**Work instruction**.
Within the data below, count the lines that include the word "link". Provide the number and nothing further.

**Data provided**.

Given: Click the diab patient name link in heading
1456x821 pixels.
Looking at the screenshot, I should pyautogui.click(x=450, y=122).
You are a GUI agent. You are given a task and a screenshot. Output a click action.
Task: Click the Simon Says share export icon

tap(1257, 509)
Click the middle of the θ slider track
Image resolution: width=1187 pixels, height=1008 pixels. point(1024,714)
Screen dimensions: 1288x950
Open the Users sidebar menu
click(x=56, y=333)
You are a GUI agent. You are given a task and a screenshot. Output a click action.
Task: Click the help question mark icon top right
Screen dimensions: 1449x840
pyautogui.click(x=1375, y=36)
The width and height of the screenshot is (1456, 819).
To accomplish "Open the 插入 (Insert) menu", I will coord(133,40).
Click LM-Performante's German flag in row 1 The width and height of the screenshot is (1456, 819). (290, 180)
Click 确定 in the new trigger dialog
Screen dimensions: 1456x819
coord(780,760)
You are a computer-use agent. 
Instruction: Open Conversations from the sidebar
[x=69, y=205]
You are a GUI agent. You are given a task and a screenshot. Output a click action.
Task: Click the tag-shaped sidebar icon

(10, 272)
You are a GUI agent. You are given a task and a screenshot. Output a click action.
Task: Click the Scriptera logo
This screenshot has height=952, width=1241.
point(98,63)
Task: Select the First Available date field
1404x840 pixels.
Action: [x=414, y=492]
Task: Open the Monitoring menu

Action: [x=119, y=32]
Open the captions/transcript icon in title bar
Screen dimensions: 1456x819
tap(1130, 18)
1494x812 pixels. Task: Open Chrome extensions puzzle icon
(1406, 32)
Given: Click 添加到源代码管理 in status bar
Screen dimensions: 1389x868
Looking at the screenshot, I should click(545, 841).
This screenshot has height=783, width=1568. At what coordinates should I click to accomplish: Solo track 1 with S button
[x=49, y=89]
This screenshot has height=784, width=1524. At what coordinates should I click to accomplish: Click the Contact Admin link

**Result**.
2